= Beginning of Section =

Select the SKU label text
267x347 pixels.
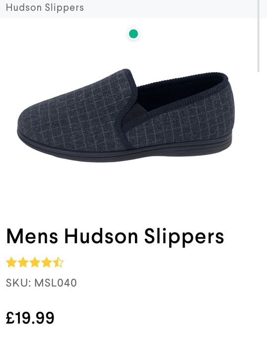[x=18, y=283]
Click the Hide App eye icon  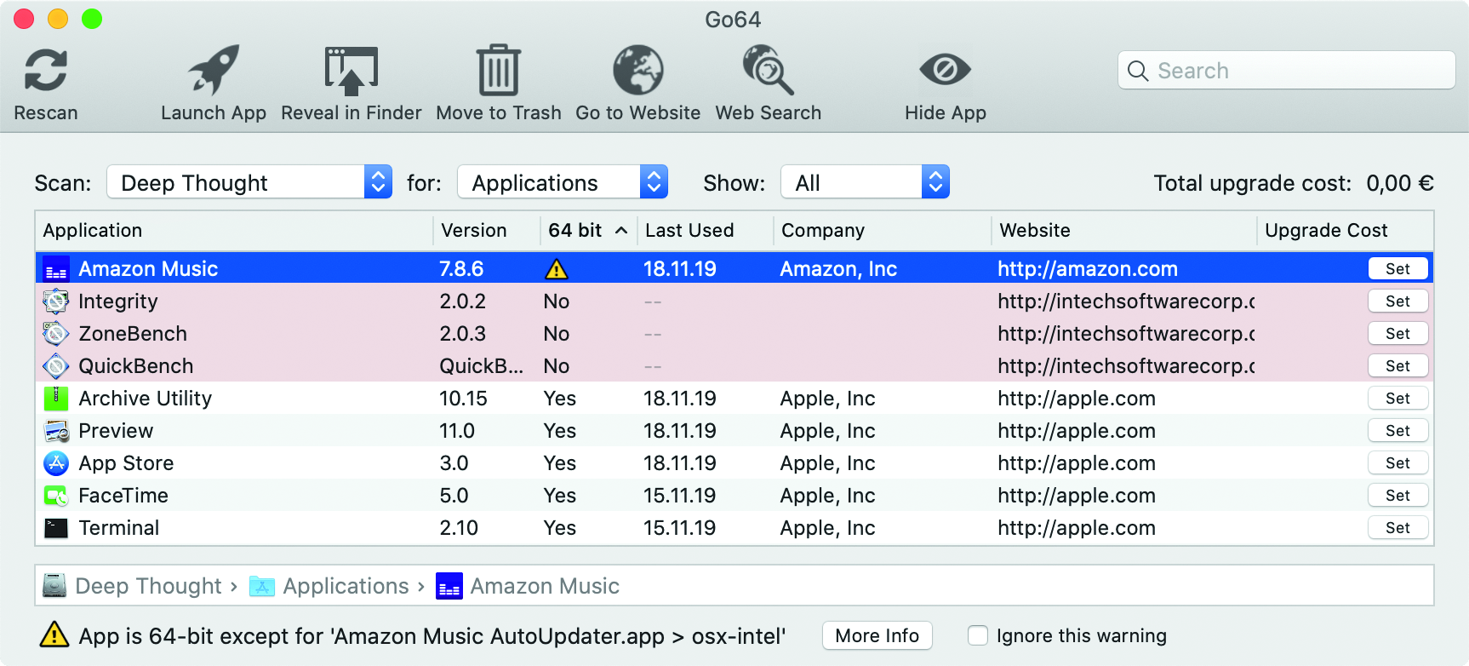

= End of Section =
= Beginning of Section =

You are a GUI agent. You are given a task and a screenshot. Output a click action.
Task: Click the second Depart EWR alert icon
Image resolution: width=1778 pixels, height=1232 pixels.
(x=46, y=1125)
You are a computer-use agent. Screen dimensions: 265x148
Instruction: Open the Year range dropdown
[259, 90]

= End of Section =
= Beginning of Section =

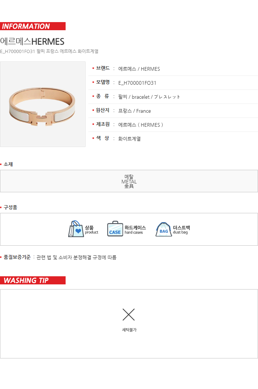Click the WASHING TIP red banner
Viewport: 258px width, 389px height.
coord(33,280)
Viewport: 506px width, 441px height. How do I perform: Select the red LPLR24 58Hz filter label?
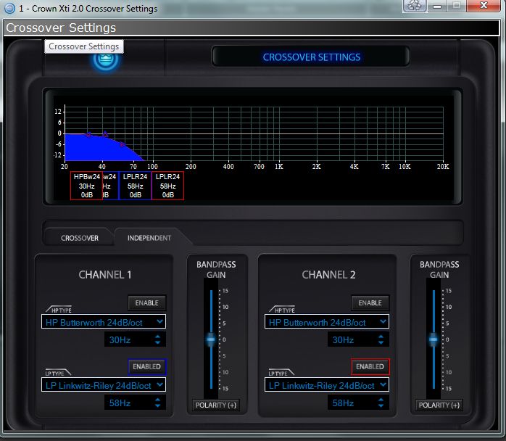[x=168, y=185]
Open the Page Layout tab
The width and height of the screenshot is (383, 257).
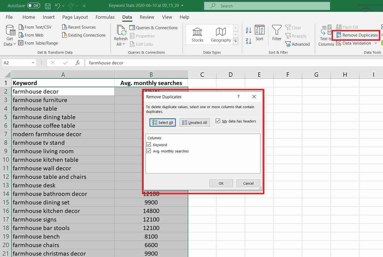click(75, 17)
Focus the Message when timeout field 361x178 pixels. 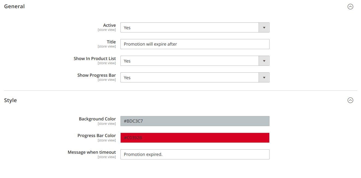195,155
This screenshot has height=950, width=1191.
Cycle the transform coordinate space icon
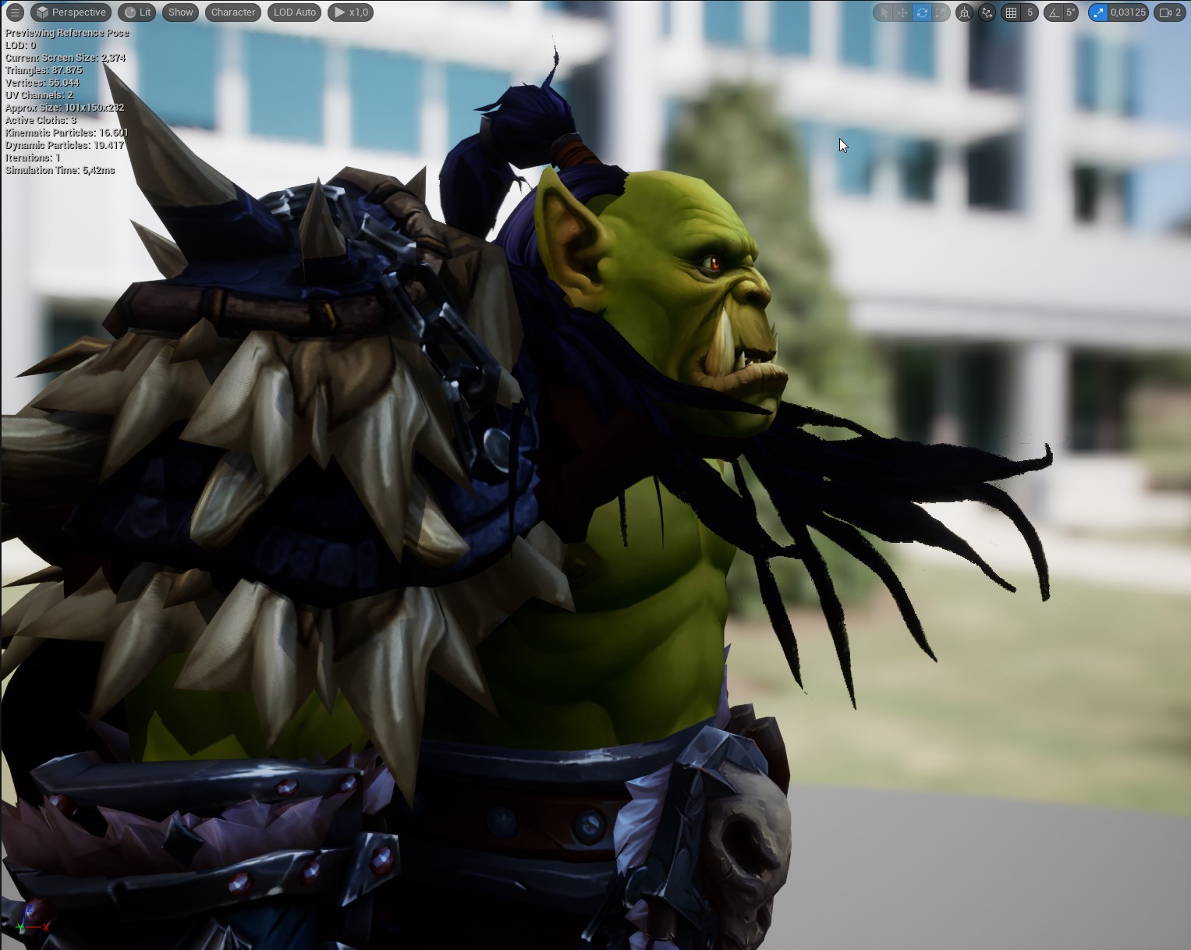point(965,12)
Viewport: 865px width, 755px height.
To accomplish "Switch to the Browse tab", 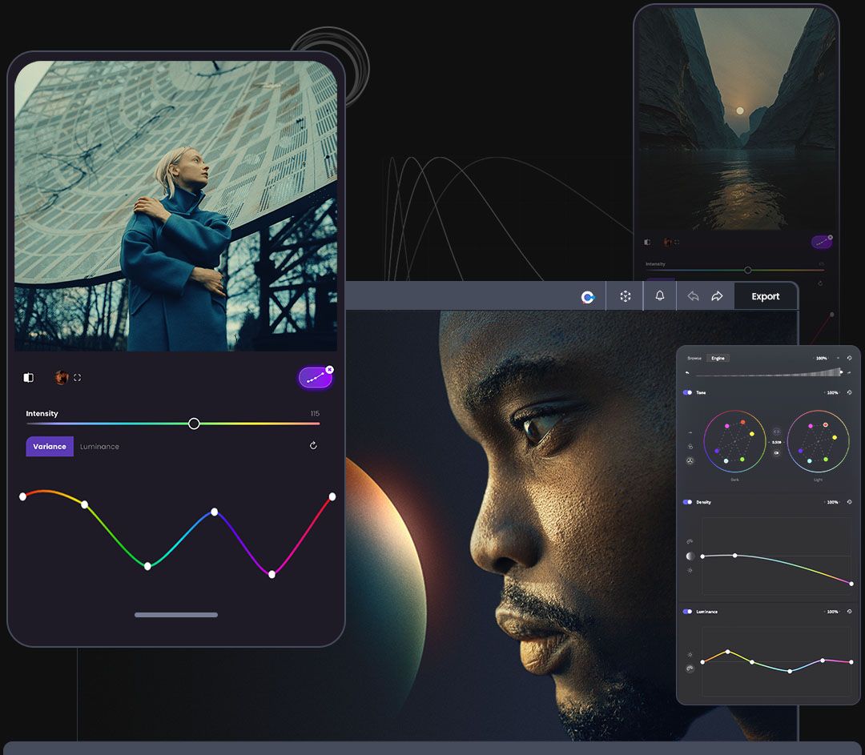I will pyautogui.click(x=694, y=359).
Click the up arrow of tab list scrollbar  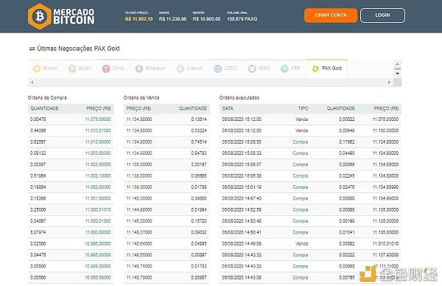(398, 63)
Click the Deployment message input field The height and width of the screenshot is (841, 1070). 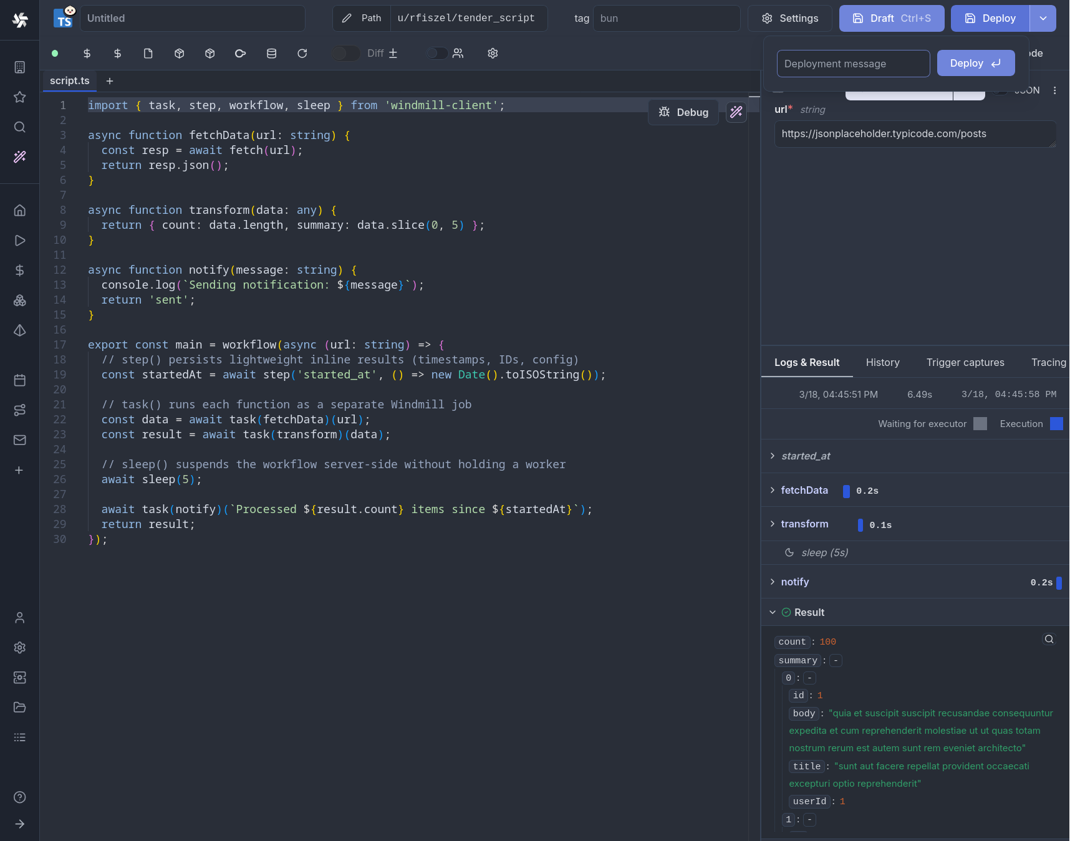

= End of Section =

ACTION ITEM:
Beginning with the line above that has "Select the SKU label text" and going on through the line that has "Click the Hide App eye icon", retype every line exactly and add nothing else; drop the pictures.

FINAL ANSWER:
Select the SKU label text
267x347 pixels.
[x=18, y=283]
Click the Hide App eye icon  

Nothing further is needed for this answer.